§ **Liste des tâches**:
1/ Traduisez en anglais la phrase suivante de l'article sur le supercalculateur de la Défense : « Le ministère précise que « ce calculateur ne sera pas connecté à internet et sa maintenance sera réalisée par des citoyens français habilités au secret de la Défense nationale. » »
2/ Relevez toutes les entreprises nommées dans l'article sur le supercalculateur de la Défense.

§ **Passage du texte**:
__________________________________________________

La Défense française se dote de « la plus importante capacité de calcul classifiée dédiée à l’intelligence artificielle d’Europe ». Dans un communiqué, le ministère des Armées et des Anciens combattants a annoncé avoir fait le choix pour ce projet hautement stratégique du groupement composé par Hewlett Packard Enterprise (HPE) et l’opérateur télécom Orange.
Ce supercalculateur sera livré à l’autonome 2025 et pleinement opérationnel fin 2025.
Situé au Mont-Valérien à Suresnes, il « permettra à la France de traiter souverainement de données confidentielles, pour le besoin des armées ainsi qu’aux entreprises de Défense ». Le ministère précise que « ce calculateur ne sera pas connecté à internet et sa maintenance sera réalisée par des citoyens français habilités au secret de la Défense nationale. »
HPC : la France déclassée ?
Pour la fourniture de ce supercalculateur, le ministre Sébastien Lecornu a donc tranché en faveur de l’américain HPE au détriment d’Atos, les deux compétiteurs en lice dans la phase finale. Mi-octobre, il avait évoqué à la commission de la Défense de l’Assemblée nationale, « une offre qui semble anormalement faible, et une autre dont on peut se poser la question si elle n’est pas anormalement forte ». Puis, « les deux réponses sont très différentes sur le délai, le prix, la performance et le staff mobilisé. »
Ce marché perdu est donc une nouvelle déconvenue pour Atos, ESN française qui, en pleine restructuration, accumule les déboires. Sur le papier, sa filiale Eviden pouvait se prévaloir du caractère souverain de son activité de calcul haute performance (HPC), hérité du rachat de Bull il y a dix ans. « Cette décision marque une opportunité manquée de créer une filière française, voire européenne, de l’intelligence artificielle », estime Stéphane Roder, directeur général du cabinet spécialisé AI Builders.

__________________________________________________

Une série de données:
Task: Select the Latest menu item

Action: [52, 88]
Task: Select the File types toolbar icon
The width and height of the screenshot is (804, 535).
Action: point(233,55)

__________________________________________________

§ **Résultats des tâches**:
1/ The ministry specifies that "this computer will not be connected to the internet and its maintenance will be carried out by French citizens cleared for national defense secrecy."

2/
- Hewlett Packard Enterprise (HPE)
- Orange
- Atos
- Eviden
- Bull
- AI Builders